Saturday, 14 March 2009

Complement deficiencies

For some reason, many students react as if learning about complement deficiencies were anathema.  However, if you understand the preceding two posts, you'll understand why particular inherited deficiencies of complement components have the clinical effects that they do.

For instance, deficiencies of C3, factor H or Factor I result in recurrent pyogenic (bacterial) infections, which is consistent with C3's role in opsonisation.

Furthermore, you'd assume that deficiencies of the 'final pathway' components C5 to C8 would lead to less lysis of microrganisms, and you'd be correct.  A weird thing though: it seems as though your susceptibility to Neiserria (meningitidis or gonorrhoea) is particularly increased. Another weird thing: a the lack of C9 seems not to be clinically relevant. 

Lastly, defects of the classical pathway components (C1, C2, C4) result in a predisposition to develop 'immune complex' disorders like SLE.  This is consistent with the classical pathway's role in clearing immune complexes.

There!  See, not so bad?  That's most of it, anyway...


  1. I love everything you have on the site - its very helpful!

    You have a lot of great immunology posts - any chance of having an immunology label so they are easier to find?

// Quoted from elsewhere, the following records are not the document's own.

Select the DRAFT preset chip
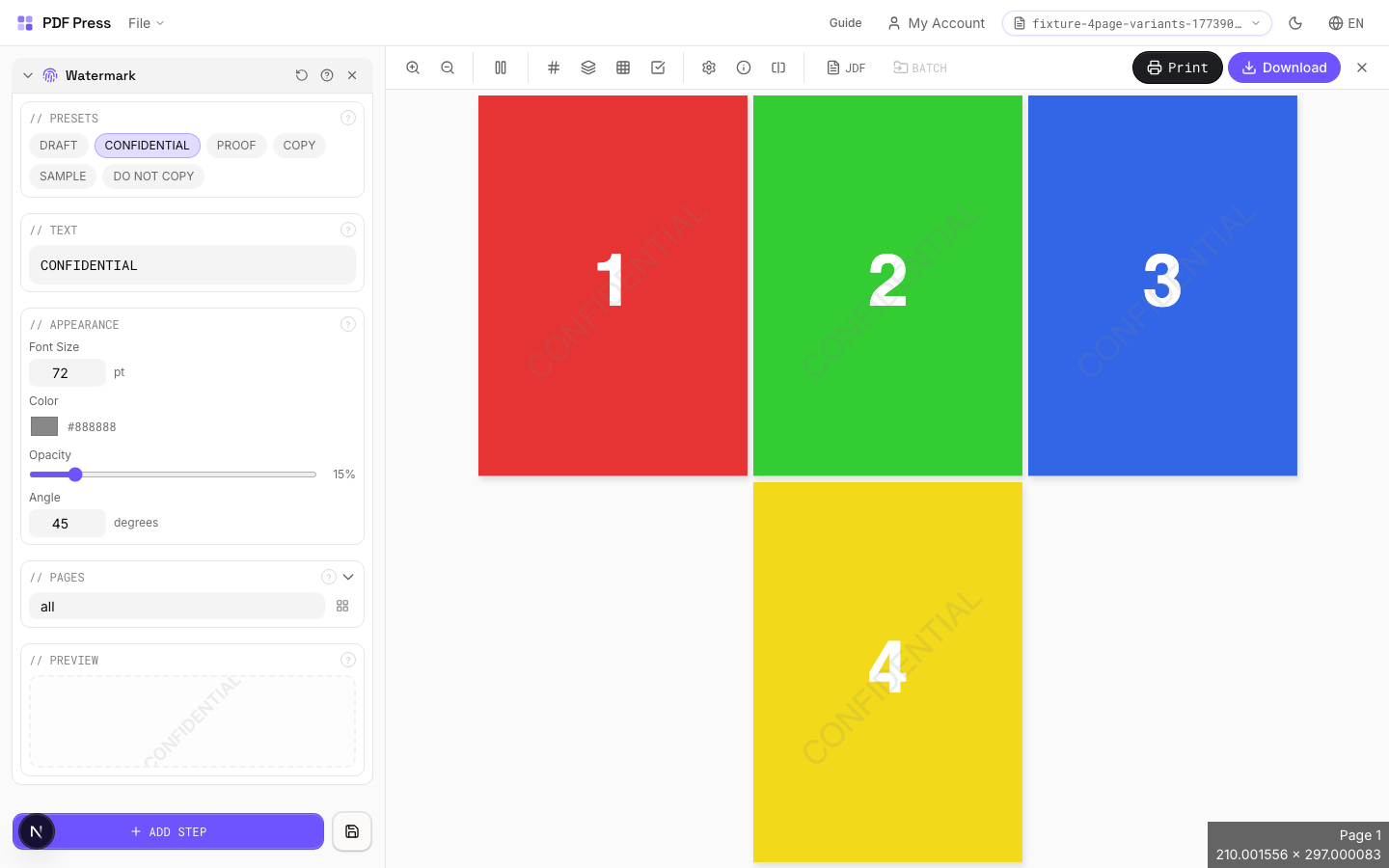The height and width of the screenshot is (868, 1389). (x=59, y=146)
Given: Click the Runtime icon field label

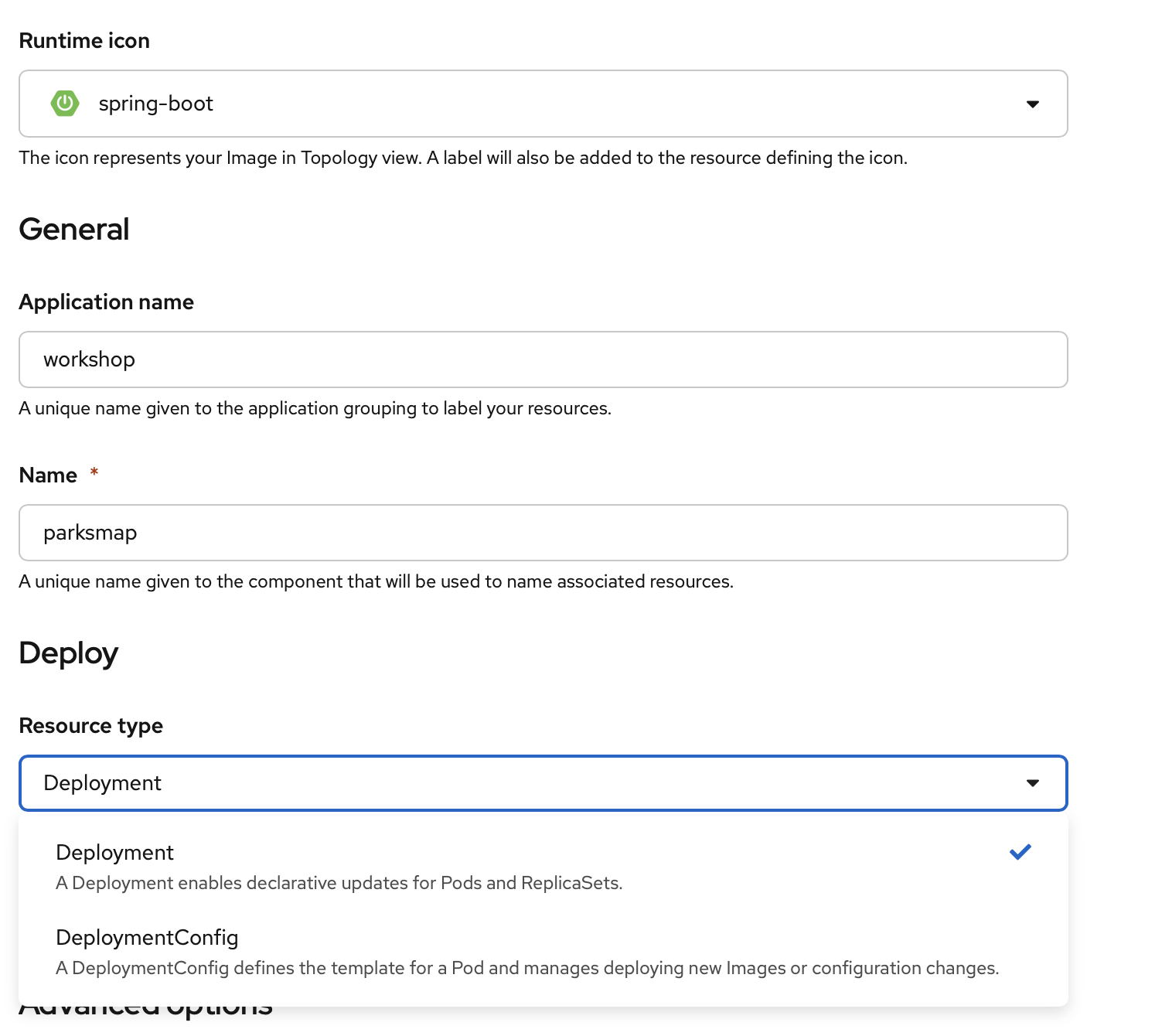Looking at the screenshot, I should pyautogui.click(x=84, y=41).
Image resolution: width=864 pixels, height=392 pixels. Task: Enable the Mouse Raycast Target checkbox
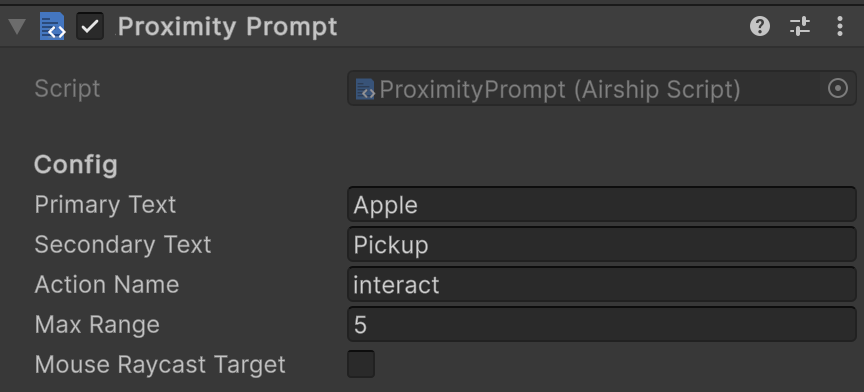pos(361,364)
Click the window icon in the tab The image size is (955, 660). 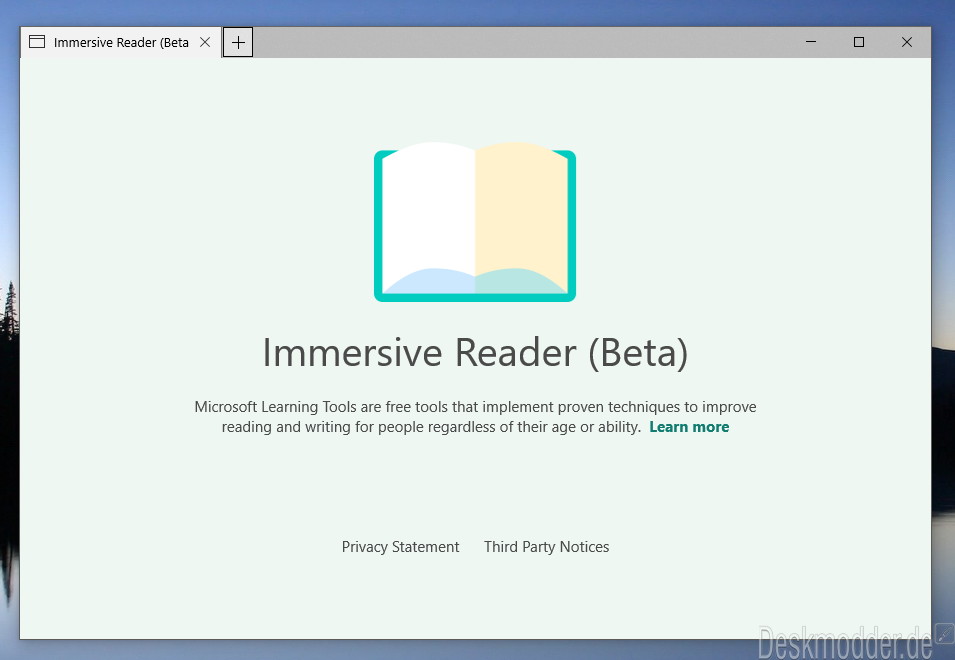[x=37, y=42]
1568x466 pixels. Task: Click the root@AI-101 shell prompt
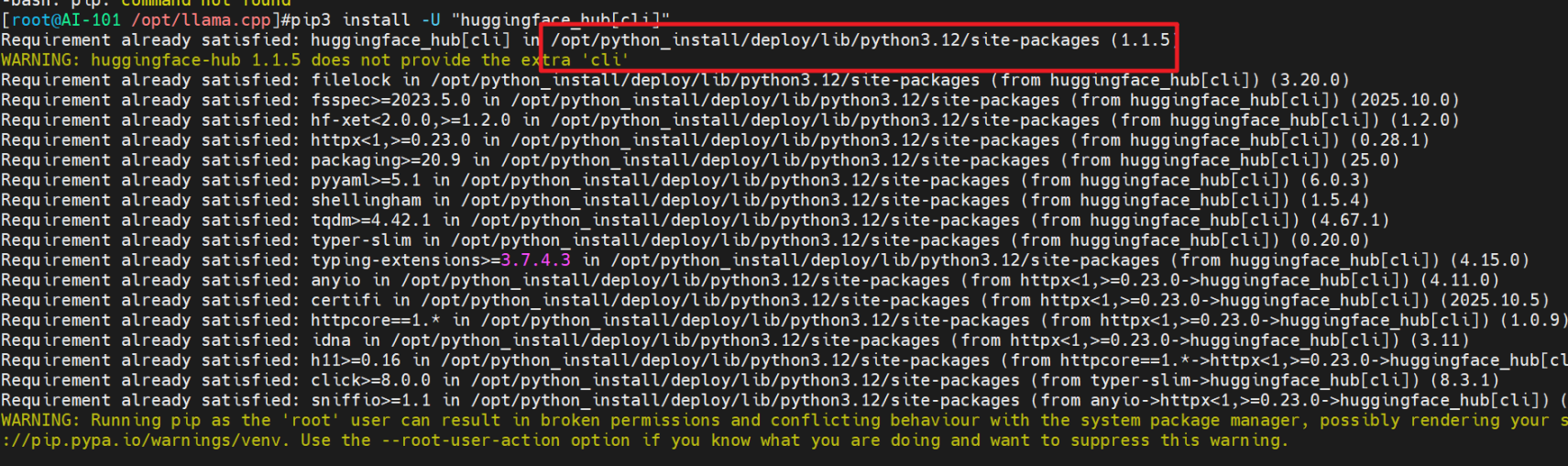pyautogui.click(x=64, y=19)
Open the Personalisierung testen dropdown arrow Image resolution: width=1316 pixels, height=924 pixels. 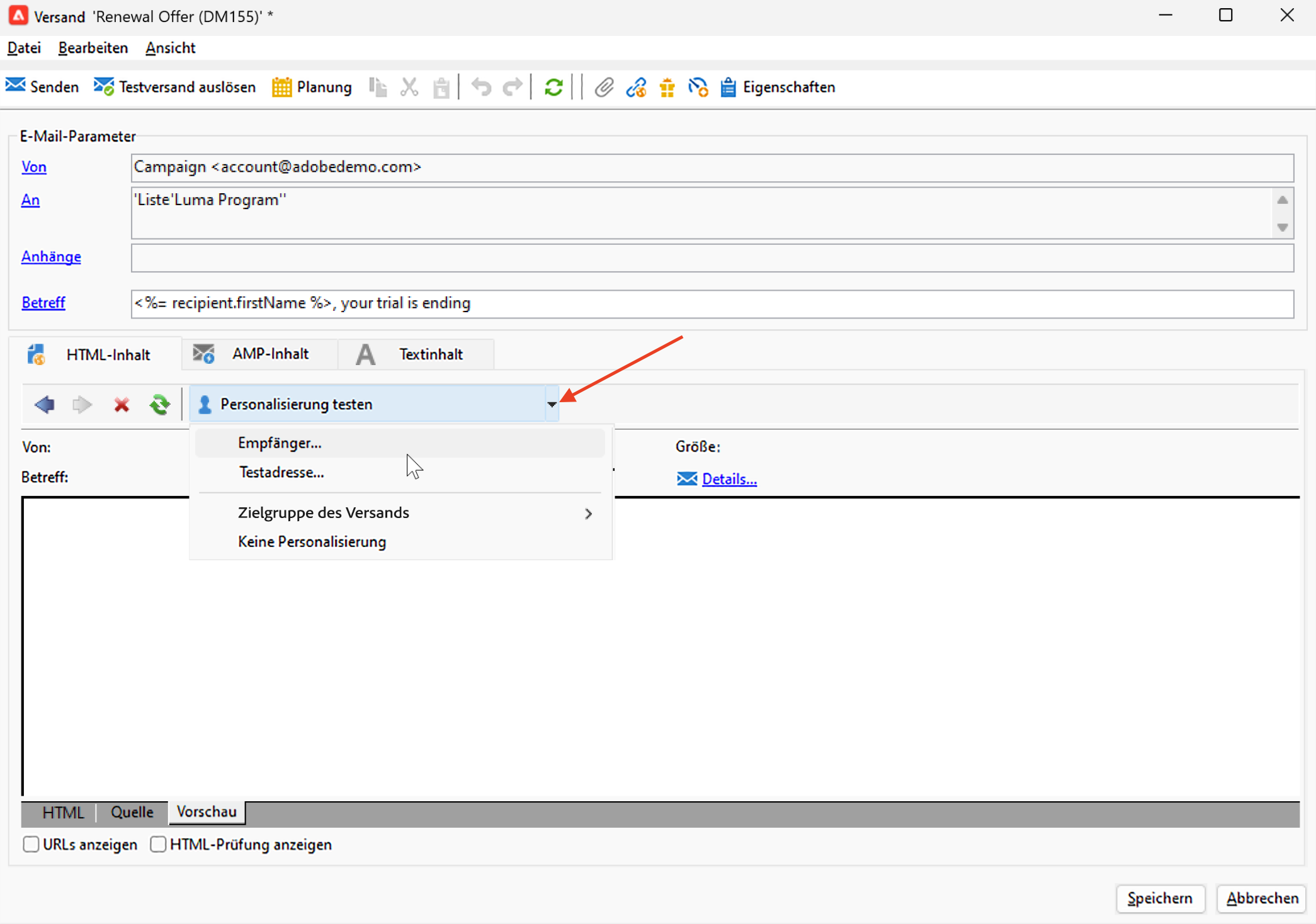(x=552, y=404)
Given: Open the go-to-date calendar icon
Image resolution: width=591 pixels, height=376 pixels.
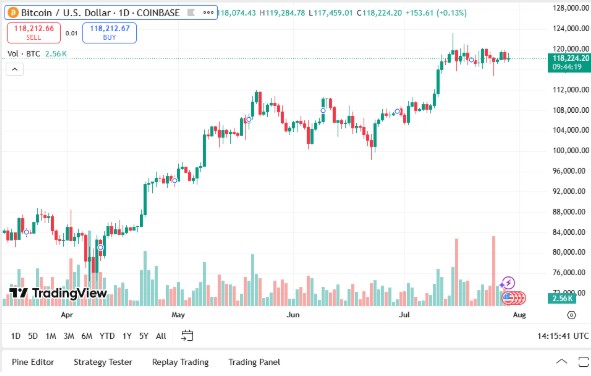Looking at the screenshot, I should coord(187,335).
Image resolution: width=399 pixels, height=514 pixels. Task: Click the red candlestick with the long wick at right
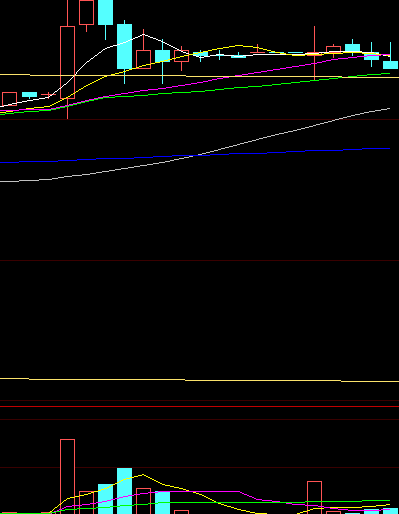[314, 53]
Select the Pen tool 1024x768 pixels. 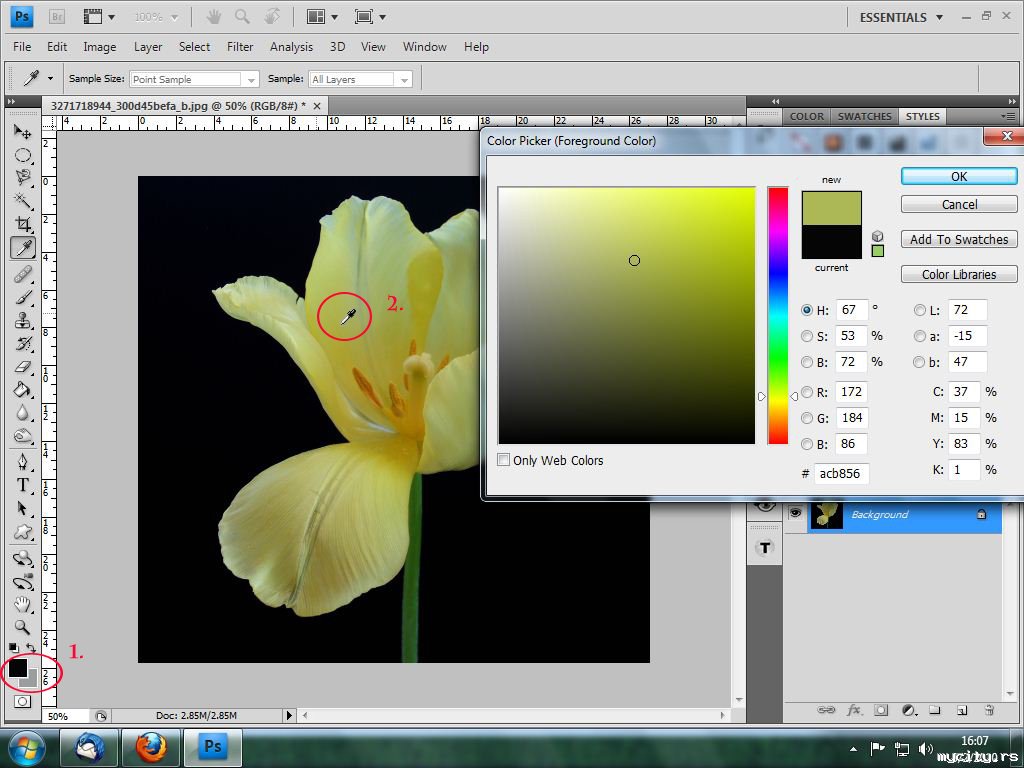(23, 462)
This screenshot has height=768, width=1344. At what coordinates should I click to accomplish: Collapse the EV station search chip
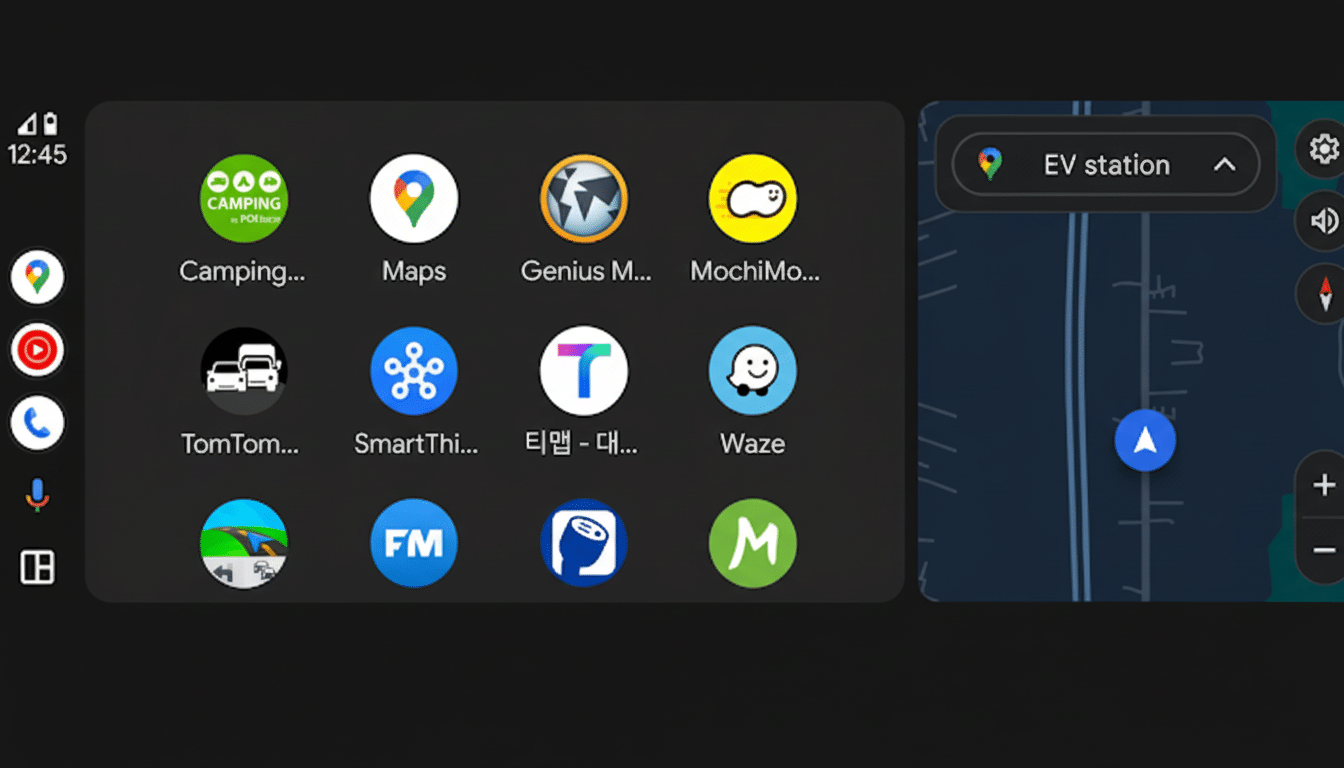(1224, 164)
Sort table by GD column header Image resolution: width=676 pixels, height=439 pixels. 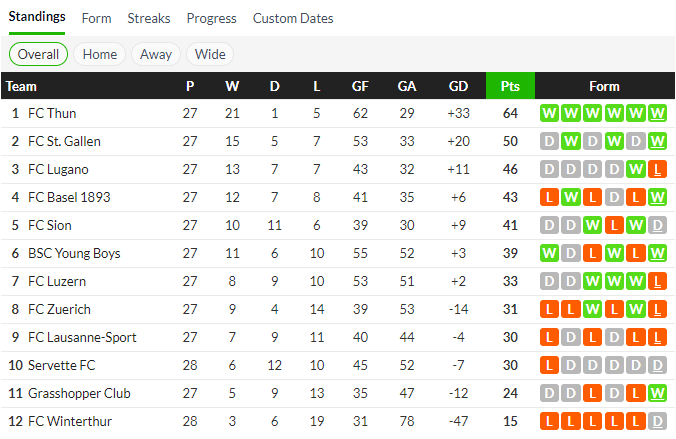point(458,86)
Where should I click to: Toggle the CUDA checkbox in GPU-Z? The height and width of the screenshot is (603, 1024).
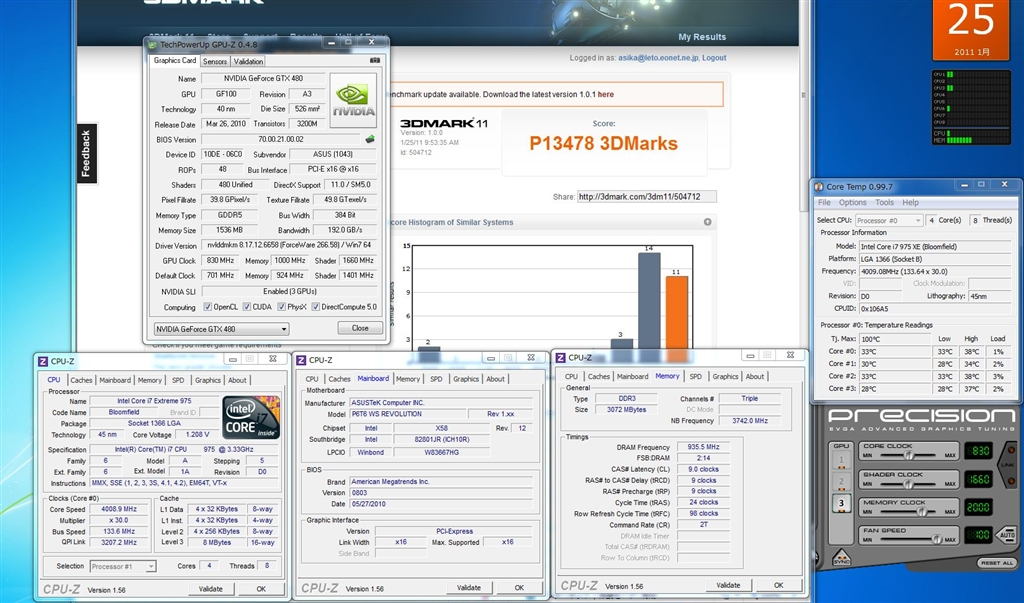pyautogui.click(x=245, y=307)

  2. Yes, you're probably right. I'll do a little clean up once I've got a little more time. Thanks for the input!

  3. OK, anonymous, as you requested... I've eventually put up an "immunology" label.

  4. This is fantastic thank you! I can't believe what a great resource this is. I am more of a conceptual thinker and so med school can feel like a bit of a memorization slog - this site reinvigorates me :) Thank you!